Please transcribe the entries below without changing a single character.

____ Provided records

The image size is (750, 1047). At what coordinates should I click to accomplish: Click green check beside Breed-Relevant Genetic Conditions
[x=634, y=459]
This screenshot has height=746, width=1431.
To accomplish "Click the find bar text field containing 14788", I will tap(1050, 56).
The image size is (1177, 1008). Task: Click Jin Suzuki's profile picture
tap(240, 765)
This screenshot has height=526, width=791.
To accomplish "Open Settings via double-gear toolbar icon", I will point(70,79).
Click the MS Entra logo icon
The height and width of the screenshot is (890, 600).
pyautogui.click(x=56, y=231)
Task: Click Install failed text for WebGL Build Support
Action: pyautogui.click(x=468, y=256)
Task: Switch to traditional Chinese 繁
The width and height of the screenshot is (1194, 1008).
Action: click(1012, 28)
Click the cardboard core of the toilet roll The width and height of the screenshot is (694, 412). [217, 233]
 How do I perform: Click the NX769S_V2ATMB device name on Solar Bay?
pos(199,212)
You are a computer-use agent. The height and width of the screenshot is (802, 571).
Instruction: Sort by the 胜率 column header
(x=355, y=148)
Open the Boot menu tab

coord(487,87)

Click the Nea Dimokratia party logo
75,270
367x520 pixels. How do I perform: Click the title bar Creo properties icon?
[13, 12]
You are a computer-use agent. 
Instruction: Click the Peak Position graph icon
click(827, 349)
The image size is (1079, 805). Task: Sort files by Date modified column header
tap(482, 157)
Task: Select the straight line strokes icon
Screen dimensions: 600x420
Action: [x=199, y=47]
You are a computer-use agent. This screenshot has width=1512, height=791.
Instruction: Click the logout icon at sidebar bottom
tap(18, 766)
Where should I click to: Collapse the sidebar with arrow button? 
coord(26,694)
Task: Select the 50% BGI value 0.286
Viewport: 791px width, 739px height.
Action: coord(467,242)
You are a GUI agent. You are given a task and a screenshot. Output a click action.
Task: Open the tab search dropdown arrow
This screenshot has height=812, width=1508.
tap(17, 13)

________

Exercise answer |
The image size is (750, 1047). At what coordinates should I click to accomplish: Click green check beside Breed-Relevant Genetic Conditions
[x=634, y=459]
This screenshot has height=746, width=1431.
To accomplish "Click the find bar text field containing 14788", I will tap(1050, 56).
The image size is (1177, 1008). Task: Click Jin Suzuki's profile picture
tap(240, 765)
This screenshot has height=526, width=791.
To accomplish "Open Settings via double-gear toolbar icon", I will point(70,79).
Click the MS Entra logo icon
The height and width of the screenshot is (890, 600).
pyautogui.click(x=56, y=231)
Task: Click Install failed text for WebGL Build Support
Action: pyautogui.click(x=468, y=256)
Task: Switch to traditional Chinese 繁
The width and height of the screenshot is (1194, 1008).
Action: click(1012, 28)
Click the cardboard core of the toilet roll The width and height of the screenshot is (694, 412). [217, 233]
 How do I perform: Click the NX769S_V2ATMB device name on Solar Bay?
pos(199,212)
You are a computer-use agent. The height and width of the screenshot is (802, 571).
Instruction: Sort by the 胜率 column header
(x=355, y=148)
Open the Boot menu tab

coord(487,87)

Click the Nea Dimokratia party logo
75,270
367x520 pixels. How do I perform: Click the title bar Creo properties icon?
[13, 12]
You are a computer-use agent. 
Instruction: Click the Peak Position graph icon
click(827, 349)
The image size is (1079, 805). Task: Sort files by Date modified column header
tap(482, 157)
Task: Select the straight line strokes icon
Screen dimensions: 600x420
Action: [x=199, y=47]
You are a computer-use agent. This screenshot has width=1512, height=791.
Instruction: Click the logout icon at sidebar bottom
tap(18, 766)
Where should I click to: Collapse the sidebar with arrow button? 
coord(26,694)
Task: Select the 50% BGI value 0.286
Viewport: 791px width, 739px height.
Action: coord(467,242)
You are a GUI agent. You are given a task and a screenshot. Output a click action.
Task: Open the tab search dropdown arrow
This screenshot has height=812, width=1508.
tap(17, 13)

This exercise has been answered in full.